Document source »

À propos de ce livre électronique
La Chercheuse de Vie
enquête et aventures préhistoriques sur la trace des momies
Sur le littoral aride et déchiqueté de l'actuel Chili ont été découvertes, prisonnières des sables, les plus vieilles momies du monde. Ces humains préhistoriques, ornés et exceptionnellement préservés, témoignent d'une science sophistiquée qui, étrangement, s'est alliée à une foi profonde en la Pachamama. Pourquoi ? Que s'est-il passé il y a plus de six mille ans pour donner naissance à ce rituel stupéfiant ?
Depuis des lunes, le Village du Rivage est frappé par un mal affreux : des enfants meurent inexplicablement, menaçant la pérennité de la tribu. Malgré les rituels et les prières, les esprits sont en colère et la mort rôde toujours près de la rivière au fond de la vallée. Les cortèges funèbres se succèdent et les petits corps immobiles rejoignent inexorablement les autres Endormis, sous le sable de la dune sacrée des Achachilas.

Informations fournies »
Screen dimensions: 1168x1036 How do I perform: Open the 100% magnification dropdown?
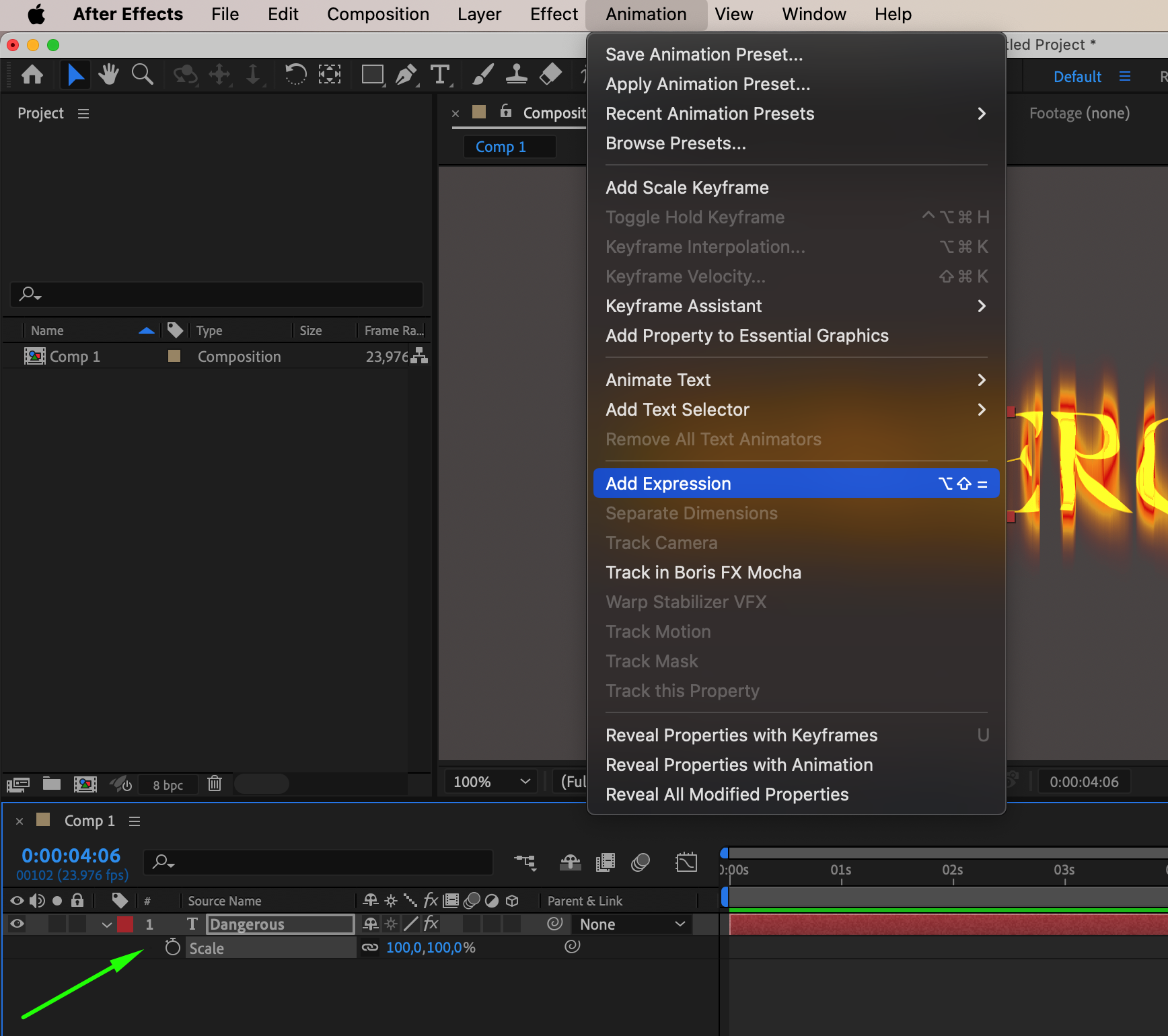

À faire »
Recopiez mot pour mot le passage de la présentation du livre sur les momies qui commence par les mots contenant « Depuis des lunes, le » et se termine par « sacrée des Achachilas. ».

Solution ci-dessous »
Depuis des lunes, le Village du Rivage est frappé par un mal affreux : des enfants meurent inexplicablement, menaçant la pérennité de la tribu. Malgré les rituels et les prières, les esprits sont en colère et la mort rôde toujours près de la rivière au fond de la vallée. Les cortèges funèbres se succèdent et les petits corps immobiles rejoignent inexorablement les autres Endormis, sous le sable de la dune sacrée des Achachilas.